- [Written problem]: Can you rewrite every line of the material below with "click coordinates" replaced by "tap coordinates", leaving everything else unchanged?

(Data items)
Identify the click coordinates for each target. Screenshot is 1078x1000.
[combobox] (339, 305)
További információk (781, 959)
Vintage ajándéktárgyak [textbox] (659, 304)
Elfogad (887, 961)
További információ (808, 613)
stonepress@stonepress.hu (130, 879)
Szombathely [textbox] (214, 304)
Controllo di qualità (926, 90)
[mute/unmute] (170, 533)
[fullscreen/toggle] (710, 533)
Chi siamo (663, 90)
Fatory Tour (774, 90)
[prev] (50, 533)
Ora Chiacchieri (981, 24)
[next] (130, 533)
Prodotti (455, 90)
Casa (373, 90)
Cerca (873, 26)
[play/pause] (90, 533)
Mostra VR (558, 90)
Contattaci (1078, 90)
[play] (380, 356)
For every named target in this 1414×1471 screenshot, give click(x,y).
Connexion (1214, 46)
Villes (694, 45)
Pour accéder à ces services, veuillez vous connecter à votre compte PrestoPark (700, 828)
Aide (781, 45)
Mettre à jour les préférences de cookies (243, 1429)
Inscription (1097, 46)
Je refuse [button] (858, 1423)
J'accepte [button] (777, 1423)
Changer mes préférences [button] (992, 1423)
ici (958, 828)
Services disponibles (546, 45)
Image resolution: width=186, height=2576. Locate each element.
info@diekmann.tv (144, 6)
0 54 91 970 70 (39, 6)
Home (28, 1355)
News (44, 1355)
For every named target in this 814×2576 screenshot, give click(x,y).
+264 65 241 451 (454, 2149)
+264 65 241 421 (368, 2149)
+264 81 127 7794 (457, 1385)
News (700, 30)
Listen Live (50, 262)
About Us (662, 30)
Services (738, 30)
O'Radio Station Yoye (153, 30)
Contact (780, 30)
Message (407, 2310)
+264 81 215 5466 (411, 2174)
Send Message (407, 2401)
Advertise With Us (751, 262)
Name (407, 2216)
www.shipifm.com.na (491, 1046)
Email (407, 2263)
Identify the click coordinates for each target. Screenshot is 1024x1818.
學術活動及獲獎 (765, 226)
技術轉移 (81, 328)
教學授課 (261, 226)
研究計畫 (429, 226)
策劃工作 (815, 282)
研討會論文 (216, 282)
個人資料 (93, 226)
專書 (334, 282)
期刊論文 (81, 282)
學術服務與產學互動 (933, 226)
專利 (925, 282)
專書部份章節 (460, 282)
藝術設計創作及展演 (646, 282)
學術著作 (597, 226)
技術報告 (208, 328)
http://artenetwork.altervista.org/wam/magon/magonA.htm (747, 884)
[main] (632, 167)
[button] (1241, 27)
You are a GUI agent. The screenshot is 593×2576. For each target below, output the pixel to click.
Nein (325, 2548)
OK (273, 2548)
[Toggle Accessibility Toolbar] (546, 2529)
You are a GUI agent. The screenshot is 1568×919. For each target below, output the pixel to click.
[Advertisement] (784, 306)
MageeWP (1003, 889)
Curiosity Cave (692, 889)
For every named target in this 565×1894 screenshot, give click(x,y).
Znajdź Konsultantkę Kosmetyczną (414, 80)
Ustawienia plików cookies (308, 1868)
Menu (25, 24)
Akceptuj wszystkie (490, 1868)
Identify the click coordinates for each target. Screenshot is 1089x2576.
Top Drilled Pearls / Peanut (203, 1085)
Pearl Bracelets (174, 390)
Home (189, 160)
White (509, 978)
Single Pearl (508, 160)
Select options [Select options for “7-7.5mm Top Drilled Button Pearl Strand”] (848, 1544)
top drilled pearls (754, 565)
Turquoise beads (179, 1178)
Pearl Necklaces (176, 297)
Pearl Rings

- [Final result]:
Identify the tap coordinates for each target. Screenshot is 1078x1000.
[combobox] (339, 305)
További információk (781, 959)
Vintage ajándéktárgyak [textbox] (659, 304)
Elfogad (887, 961)
További információ (808, 613)
stonepress@stonepress.hu (130, 879)
Szombathely [textbox] (214, 304)
Controllo di qualità (926, 90)
[mute/unmute] (170, 533)
[fullscreen/toggle] (710, 533)
Chi siamo (663, 90)
Fatory Tour (774, 90)
[prev] (50, 533)
Ora Chiacchieri (981, 24)
[next] (130, 533)
Prodotti (455, 90)
Casa (373, 90)
Cerca (873, 26)
[play/pause] (90, 533)
Mostra VR (558, 90)
Contattaci (1078, 90)
[play] (380, 356)
For every named target in this 1414×1471 screenshot, give click(x,y).
Connexion (1214, 46)
Villes (694, 45)
Pour accéder à ces services, veuillez vous connecter à votre compte PrestoPark (700, 828)
Aide (781, 45)
Mettre à jour les préférences de cookies (243, 1429)
Inscription (1097, 46)
Je refuse [button] (858, 1423)
J'accepte [button] (777, 1423)
Changer mes préférences [button] (992, 1423)
ici (958, 828)
Services disponibles (546, 45)
Image resolution: width=186, height=2576. Locate each element.
info@diekmann.tv (144, 6)
0 54 91 970 70 (39, 6)
Home (28, 1355)
News (44, 1355)
For every named target in this 814×2576 screenshot, give click(x,y).
+264 65 241 451 (454, 2149)
+264 65 241 421 (368, 2149)
+264 81 127 7794 (457, 1385)
News (700, 30)
Listen Live (50, 262)
About Us (662, 30)
Services (738, 30)
O'Radio Station Yoye (153, 30)
Contact (780, 30)
Message (407, 2310)
+264 81 215 5466 (411, 2174)
Send Message (407, 2401)
Advertise With Us (751, 262)
Name (407, 2216)
www.shipifm.com.na (491, 1046)
Email (407, 2263)
Identify the tap coordinates for each target. Screenshot is 1024x1818.
學術活動及獲獎 (765, 226)
技術轉移 (81, 328)
教學授課 (261, 226)
研究計畫 (429, 226)
策劃工作 (815, 282)
研討會論文 (216, 282)
個人資料 (93, 226)
專書 (334, 282)
期刊論文 (81, 282)
學術服務與產學互動 (933, 226)
專利 (925, 282)
專書部份章節 (460, 282)
藝術設計創作及展演 (646, 282)
學術著作 (597, 226)
技術報告 (208, 328)
http://artenetwork.altervista.org/wam/magon/magonA.htm (747, 884)
[main] (632, 167)
[button] (1241, 27)
You are a GUI agent. The screenshot is 593×2576. For each target below, output the pixel to click.
Nein (325, 2548)
OK (273, 2548)
[Toggle Accessibility Toolbar] (546, 2529)
You are a GUI agent. The screenshot is 1568×919. For each target below, output the pixel to click.
[Advertisement] (784, 306)
MageeWP (1003, 889)
Curiosity Cave (692, 889)
For every named target in this 565×1894 screenshot, give click(x,y).
Znajdź Konsultantkę Kosmetyczną (414, 80)
Ustawienia plików cookies (308, 1868)
Menu (25, 24)
Akceptuj wszystkie (490, 1868)
Identify the tap coordinates for each target. Screenshot is 1089x2576.
Top Drilled Pearls / Peanut (203, 1085)
Pearl Bracelets (174, 390)
Home (189, 160)
White (509, 978)
Single Pearl (508, 160)
Select options [Select options for “7-7.5mm Top Drilled Button Pearl Strand”] (848, 1544)
top drilled pearls (754, 565)
Turquoise beads (179, 1178)
Pearl Necklaces (176, 297)
Pearl Rings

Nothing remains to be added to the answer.